# WHAT YOU NEED TO DO
Reproduce the listing below word for word, from its first line up to and including the line that contains "pos(1181,173)".

BEGIN

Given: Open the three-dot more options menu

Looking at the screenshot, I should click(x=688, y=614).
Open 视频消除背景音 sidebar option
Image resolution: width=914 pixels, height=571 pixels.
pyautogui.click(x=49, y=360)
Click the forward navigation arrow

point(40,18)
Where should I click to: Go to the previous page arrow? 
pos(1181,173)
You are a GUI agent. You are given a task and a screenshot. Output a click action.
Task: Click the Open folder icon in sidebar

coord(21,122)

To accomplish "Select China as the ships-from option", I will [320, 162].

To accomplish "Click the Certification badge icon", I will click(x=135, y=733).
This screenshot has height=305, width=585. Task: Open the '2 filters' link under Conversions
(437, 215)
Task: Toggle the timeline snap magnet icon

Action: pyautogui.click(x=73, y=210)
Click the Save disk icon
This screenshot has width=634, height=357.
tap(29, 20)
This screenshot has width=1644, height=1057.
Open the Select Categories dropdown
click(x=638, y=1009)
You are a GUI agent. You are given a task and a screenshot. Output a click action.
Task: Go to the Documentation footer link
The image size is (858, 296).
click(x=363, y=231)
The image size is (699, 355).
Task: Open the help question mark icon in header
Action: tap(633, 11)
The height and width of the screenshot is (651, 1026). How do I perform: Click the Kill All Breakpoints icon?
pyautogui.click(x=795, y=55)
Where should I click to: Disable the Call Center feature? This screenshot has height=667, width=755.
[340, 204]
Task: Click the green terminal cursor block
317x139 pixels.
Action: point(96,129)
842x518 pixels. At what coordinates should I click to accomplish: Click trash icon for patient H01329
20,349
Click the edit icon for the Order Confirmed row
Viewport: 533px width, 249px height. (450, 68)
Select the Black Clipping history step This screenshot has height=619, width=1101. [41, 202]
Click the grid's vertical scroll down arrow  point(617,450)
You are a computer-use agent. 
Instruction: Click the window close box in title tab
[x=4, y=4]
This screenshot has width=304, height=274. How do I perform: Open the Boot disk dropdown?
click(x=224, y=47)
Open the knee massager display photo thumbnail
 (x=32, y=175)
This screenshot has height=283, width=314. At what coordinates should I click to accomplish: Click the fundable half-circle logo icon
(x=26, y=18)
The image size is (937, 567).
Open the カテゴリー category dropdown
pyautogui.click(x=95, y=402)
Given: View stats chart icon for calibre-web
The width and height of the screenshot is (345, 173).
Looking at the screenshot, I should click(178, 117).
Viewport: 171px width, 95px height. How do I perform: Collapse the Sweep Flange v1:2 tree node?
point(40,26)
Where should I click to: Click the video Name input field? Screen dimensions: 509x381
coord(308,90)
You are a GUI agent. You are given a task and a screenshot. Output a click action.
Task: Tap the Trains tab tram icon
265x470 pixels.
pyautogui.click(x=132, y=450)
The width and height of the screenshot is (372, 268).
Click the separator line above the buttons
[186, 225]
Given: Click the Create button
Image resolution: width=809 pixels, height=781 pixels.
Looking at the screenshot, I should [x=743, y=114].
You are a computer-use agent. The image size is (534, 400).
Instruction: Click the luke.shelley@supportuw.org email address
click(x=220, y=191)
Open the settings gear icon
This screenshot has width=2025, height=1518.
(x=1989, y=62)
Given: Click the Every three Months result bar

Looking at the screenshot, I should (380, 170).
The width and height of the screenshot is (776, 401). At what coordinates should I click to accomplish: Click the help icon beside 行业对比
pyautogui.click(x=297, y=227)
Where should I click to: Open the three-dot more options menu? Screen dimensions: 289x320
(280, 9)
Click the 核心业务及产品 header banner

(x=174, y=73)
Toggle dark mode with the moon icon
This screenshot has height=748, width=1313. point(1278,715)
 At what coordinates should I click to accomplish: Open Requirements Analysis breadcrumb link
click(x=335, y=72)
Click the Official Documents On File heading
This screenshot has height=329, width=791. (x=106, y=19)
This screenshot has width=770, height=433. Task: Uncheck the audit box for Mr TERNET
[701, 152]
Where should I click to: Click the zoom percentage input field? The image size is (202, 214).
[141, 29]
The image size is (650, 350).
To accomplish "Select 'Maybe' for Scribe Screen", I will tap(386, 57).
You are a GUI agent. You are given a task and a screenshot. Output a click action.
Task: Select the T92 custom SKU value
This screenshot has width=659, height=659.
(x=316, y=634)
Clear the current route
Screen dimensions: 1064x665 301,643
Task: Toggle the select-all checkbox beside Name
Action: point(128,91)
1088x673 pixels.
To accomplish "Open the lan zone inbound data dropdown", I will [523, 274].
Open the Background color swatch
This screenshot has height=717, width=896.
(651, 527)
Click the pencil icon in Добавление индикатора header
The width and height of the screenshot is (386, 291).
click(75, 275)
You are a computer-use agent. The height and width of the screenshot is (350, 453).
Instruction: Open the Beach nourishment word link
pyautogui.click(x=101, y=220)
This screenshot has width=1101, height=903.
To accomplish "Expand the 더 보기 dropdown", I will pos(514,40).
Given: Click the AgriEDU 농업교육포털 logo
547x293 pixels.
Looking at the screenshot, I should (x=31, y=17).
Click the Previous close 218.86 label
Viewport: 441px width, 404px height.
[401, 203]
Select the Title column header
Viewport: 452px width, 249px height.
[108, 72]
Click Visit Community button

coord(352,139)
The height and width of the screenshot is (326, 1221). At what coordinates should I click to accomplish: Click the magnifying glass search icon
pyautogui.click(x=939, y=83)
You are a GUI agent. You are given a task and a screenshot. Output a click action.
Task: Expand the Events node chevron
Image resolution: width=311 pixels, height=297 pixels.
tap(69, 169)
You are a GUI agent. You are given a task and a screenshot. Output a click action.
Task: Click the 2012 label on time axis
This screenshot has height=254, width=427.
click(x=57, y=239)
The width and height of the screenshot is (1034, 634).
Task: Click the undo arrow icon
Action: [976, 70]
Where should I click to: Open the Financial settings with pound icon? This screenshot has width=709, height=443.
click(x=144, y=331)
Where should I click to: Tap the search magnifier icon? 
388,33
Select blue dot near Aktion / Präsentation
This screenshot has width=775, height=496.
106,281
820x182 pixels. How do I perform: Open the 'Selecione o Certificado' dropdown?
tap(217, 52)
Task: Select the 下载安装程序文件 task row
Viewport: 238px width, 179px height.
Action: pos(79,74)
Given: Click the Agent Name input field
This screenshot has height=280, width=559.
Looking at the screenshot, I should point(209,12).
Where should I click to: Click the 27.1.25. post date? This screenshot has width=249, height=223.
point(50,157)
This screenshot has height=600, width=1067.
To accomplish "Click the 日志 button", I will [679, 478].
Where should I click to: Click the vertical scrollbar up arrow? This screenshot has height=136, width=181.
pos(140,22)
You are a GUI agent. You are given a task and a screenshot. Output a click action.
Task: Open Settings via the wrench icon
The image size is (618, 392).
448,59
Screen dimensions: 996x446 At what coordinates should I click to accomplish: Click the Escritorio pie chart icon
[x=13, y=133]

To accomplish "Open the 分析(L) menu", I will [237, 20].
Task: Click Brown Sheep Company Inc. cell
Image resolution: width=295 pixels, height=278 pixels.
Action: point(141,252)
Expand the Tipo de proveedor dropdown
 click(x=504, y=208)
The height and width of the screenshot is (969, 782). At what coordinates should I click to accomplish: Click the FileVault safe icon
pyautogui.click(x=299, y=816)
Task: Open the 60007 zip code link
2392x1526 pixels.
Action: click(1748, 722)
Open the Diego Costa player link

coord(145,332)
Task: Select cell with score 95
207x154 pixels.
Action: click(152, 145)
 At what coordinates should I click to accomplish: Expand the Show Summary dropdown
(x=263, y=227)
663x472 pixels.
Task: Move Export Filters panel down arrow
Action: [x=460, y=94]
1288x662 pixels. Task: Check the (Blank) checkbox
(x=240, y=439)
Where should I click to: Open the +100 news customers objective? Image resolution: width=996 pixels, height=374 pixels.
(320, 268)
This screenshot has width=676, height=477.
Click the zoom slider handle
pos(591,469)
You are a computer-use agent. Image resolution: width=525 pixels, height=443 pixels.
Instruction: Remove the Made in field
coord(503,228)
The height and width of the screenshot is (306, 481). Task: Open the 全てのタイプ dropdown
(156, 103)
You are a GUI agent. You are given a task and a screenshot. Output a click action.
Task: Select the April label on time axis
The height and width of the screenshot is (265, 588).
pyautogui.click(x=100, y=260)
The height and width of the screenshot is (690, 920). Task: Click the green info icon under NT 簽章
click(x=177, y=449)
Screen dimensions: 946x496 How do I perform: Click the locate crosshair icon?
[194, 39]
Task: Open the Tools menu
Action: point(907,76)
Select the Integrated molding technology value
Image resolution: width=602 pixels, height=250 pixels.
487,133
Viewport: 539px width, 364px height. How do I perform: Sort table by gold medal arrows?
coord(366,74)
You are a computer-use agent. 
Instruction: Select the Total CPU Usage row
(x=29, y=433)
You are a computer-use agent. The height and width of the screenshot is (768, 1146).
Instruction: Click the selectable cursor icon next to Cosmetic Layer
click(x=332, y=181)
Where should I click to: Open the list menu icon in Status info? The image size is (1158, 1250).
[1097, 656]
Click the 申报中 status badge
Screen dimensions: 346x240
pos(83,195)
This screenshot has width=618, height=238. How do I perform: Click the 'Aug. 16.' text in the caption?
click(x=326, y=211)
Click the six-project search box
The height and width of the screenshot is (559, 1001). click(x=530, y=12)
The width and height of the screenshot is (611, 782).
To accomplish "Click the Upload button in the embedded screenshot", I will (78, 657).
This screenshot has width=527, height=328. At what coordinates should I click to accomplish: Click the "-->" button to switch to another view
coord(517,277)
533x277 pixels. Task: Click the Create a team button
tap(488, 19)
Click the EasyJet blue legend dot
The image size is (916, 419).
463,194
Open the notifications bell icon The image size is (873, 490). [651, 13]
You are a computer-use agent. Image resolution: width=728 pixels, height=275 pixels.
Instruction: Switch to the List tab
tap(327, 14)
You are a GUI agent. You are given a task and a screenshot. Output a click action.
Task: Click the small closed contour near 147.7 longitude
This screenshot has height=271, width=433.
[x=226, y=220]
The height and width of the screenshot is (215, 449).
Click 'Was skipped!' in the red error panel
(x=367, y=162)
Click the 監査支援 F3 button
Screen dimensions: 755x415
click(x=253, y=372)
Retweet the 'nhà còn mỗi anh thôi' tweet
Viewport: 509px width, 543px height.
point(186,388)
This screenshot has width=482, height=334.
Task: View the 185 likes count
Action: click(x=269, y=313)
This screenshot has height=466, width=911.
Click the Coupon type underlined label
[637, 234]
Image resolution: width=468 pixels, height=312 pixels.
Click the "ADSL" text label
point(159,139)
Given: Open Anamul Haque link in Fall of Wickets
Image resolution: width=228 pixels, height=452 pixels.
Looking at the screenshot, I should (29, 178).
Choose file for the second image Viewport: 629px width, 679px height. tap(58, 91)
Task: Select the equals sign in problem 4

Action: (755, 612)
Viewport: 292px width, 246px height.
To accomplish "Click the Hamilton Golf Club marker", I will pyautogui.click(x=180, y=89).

END

# WORKED SOLUTION
Given: Open the three-dot more options menu

Looking at the screenshot, I should click(x=688, y=614).
Open 视频消除背景音 sidebar option
Image resolution: width=914 pixels, height=571 pixels.
pyautogui.click(x=49, y=360)
Click the forward navigation arrow

point(40,18)
Where should I click to: Go to the previous page arrow? 
pos(1181,173)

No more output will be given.